I've handled more than my new heart should be able to handle. I've seen more than I ever wanted to see, and I know plenty more about addiction and mental health issues. I've held my best friend in my arms, watched him die. I've called him horrible names while trying to bring him back to life. I've visited him in a psych ward. I've seen him at his best and his worst. I've watched him light up a room with his quirky sense of humor, and I've held him in my arms while he cried and apologized for all the things he said and did to me.
I miss the cuddles and the breakfast in bed. I miss the gentle kisses and the declarations of love. I miss the movie marathons and the bedtime stories. I miss being asked how my day was every night or if I ate that day. I miss the secrets only we shared and the private looks in a room full of people. I miss being taken care of when I'm sick. The back rubs, the soup, and the warm baths. I miss my best friend and soul mate, because he is lost. He is fighting demons that only he can see. Demons he doesn't want to talk about or face. Demons that turn him in to someone he is not.

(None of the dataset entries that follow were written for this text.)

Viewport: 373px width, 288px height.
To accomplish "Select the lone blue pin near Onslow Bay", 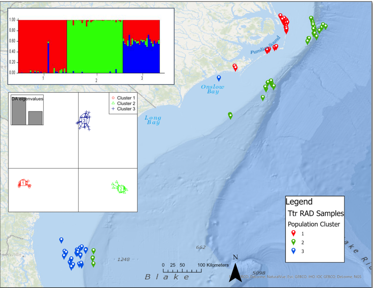I will [x=219, y=78].
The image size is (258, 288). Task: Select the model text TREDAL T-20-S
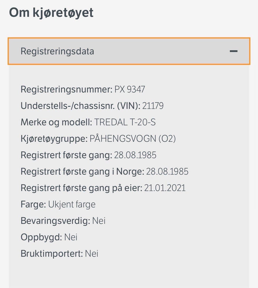[x=125, y=122]
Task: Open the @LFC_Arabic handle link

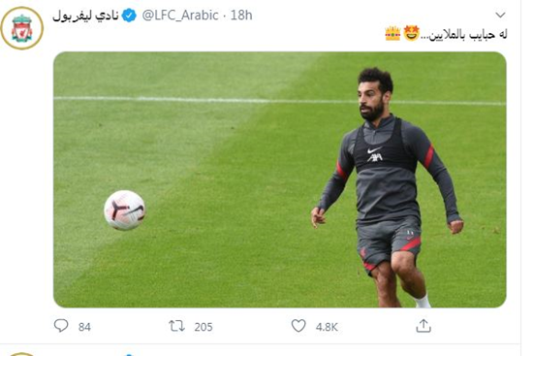Action: point(180,16)
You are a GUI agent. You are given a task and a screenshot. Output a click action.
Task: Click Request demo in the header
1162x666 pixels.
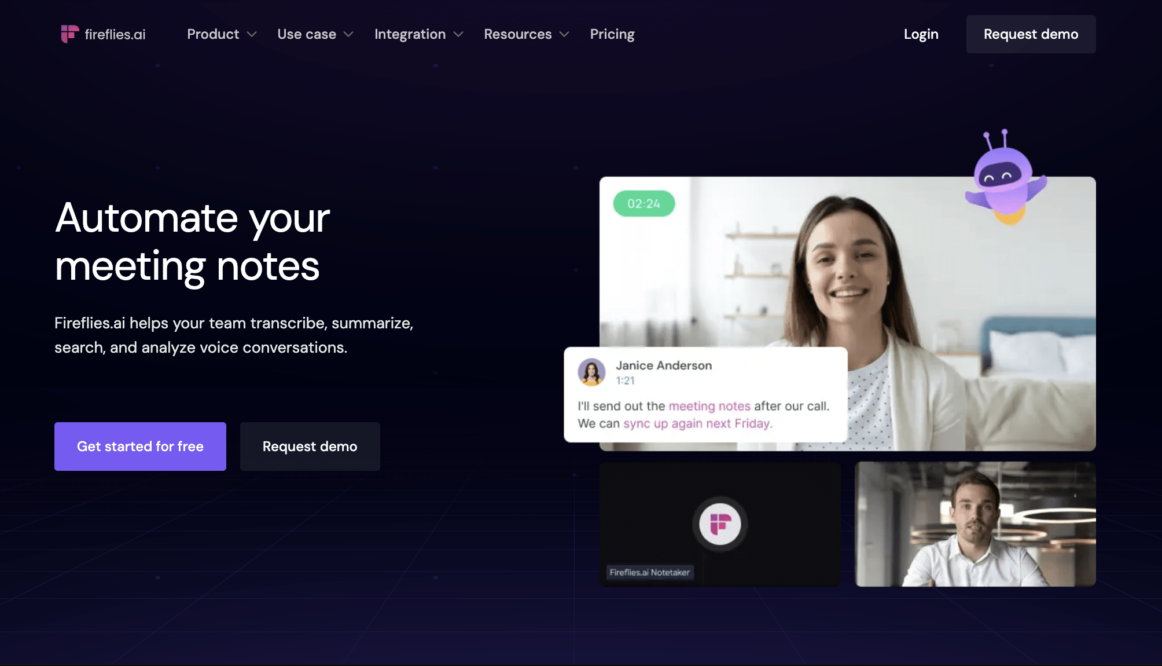click(x=1031, y=34)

I hate it when people say that all drug addicts should die, that they are all loser junkies. I hate it when people say they should just quit, like it's so easy. But most of all, I hate feeling helpless and desperate while I watch my best friend continue to spiral downward in to a dark hole. It's a wonder my heart is still beating in my chest. Every time I see the look in his eyes after a visit, his eyes begging me to listen to him, my heart breaks a little more. I know what he's asking, what he always asks me. Stop helping me. Let me die next time. Please, just let me go. I'm tired of fighting.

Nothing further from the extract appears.